Critical access hospitals (CAHs) are essential to providing healthcare to rural communities in the U.S. They are small healthcare facilities that provide essential medical services, including emergency care, to underserved communities. Along with rural health clinics, critical access hospitals are an integral part of the healthcare community in rural areas and help ensure that residents have access to basic medical services closer to their homes.
The Centers for Medicare and Medicaid Services (CMS) grants CAH status to qualifying hospitals nationwide. This special designation was established in response to a wave of rural hospital closures that occurred in the 1980s and 1990s. Since the passage of the Balanced Budget Act in 1997, states have had the authority to implement the Medicare Rural Hospital Flex Program (MRHFP), which offers state grants to help fund CAHs. This initiative has effectively enhanced the financial stability of CAHs, ensuring better access to healthcare services and preserving local healthcare options rather than forcing patients to seek care at more distant facilities.

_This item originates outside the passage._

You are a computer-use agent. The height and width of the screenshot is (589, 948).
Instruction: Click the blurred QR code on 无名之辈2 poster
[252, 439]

The map below includes the number of active critical access hospitals across each state in the U.S. according to data from the Definitive Healthcare HospitalView data product. Data is accurate as of November 2023.
Number of critical access hospitals per state
The state with the highest number of CAHs is Texas, with 88 hospitals, followed by Iowa (82 hospitals) and Kansas (81 hospitals). These states have large swaths of rurally populated areas, so it is no surprise that together these states account for 19% of all CAHs. The states in the Midwest region comprise the largest number of critical access hospitals at 46%, followed by the West at 20%. Considering the Midwest only comprises 21% of the U.S. population, this demonstrates the large part CAHs play in providing the necessary care to this part of the country.

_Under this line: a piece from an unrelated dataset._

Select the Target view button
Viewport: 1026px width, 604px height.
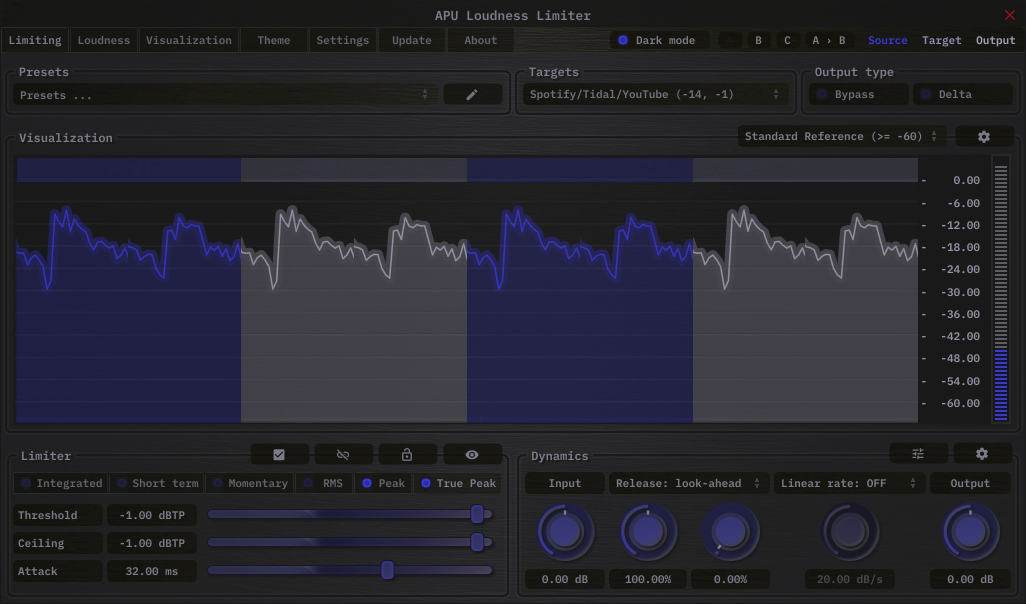click(x=941, y=40)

What are some key characteristics of critical access hospitals?
Some critical access hospital requirements and key attributes include:
- Located in a state that has established a Medicare Rural Hospital Flexibility Program.
- Located in a rural area and more than a 35-mile drive from another hospital, or more than a 15-mile drive in an area with mountainous terrain or only secondary roads.

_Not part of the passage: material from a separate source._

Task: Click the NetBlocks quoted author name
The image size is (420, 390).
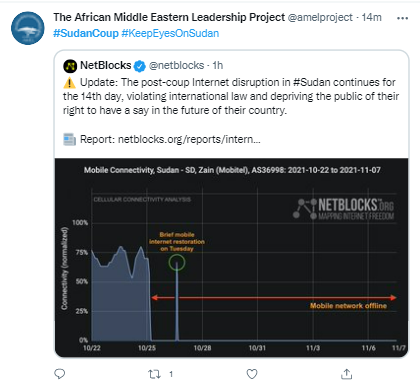Action: (106, 65)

- Smaller hospitals with a limited number of inpatient beds (25 beds or fewer).
- Maintain an annual average length of stay of 96 hours or less per patient for acute inpatient care.
- Required to provide 24/7 emergency care, ensuring that patients can receive medical attention during emergencies and urgent situations.
- Eligible for cost-based reimbursement from Medicare, which helps them cover their operational expenses and maintain financial stability.
- Focus on primary care services, such as general medical and surgical care, as well as basic diagnostic services like laboratory testing and radiology. CAHs may also offer some specialty services, such as obstetrics, but the primary goal is to address the basic healthcare needs of their communities. Typically have transfer agreements with larger hospitals to ensure that patients with more complex or specialized medical needs can be transferred to facilities that can provide more advanced care when necessary. According to our Atlas Reference & Affiliation Dataset, about 57% of CAHs are part of an integrated delivery network (IDN).